Find the lines holding the string "computer" in the data, then copy all of them.

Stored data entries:
****************

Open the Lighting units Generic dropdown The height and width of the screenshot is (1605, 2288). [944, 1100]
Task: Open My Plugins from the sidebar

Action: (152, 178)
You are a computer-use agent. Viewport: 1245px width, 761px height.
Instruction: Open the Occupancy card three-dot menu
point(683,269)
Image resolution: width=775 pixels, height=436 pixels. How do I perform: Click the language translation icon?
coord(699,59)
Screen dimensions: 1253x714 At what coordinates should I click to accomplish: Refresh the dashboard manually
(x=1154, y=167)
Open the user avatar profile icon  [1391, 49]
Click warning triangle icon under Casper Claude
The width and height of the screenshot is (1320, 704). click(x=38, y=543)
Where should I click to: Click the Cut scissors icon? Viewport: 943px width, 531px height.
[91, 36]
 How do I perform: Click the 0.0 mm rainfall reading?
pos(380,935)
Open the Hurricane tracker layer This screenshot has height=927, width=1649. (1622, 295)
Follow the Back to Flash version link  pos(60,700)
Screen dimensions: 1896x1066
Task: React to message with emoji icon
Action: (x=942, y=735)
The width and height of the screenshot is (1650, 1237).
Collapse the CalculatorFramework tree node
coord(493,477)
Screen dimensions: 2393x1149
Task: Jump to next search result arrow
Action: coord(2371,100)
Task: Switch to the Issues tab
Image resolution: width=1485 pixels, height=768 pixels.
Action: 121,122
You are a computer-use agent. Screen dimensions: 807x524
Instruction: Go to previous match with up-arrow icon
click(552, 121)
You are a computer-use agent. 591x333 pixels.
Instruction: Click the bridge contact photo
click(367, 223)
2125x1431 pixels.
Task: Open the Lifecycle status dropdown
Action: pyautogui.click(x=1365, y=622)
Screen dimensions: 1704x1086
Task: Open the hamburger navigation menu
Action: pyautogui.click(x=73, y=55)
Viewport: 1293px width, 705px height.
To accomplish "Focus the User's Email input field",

****************

▸ **Your response**:
You are a computer-use agent. Viewport: 1245px width, 761px height.
You are a computer-use agent. Screen dimensions: 807x524
You are a computer-use agent. 591x333 pixels.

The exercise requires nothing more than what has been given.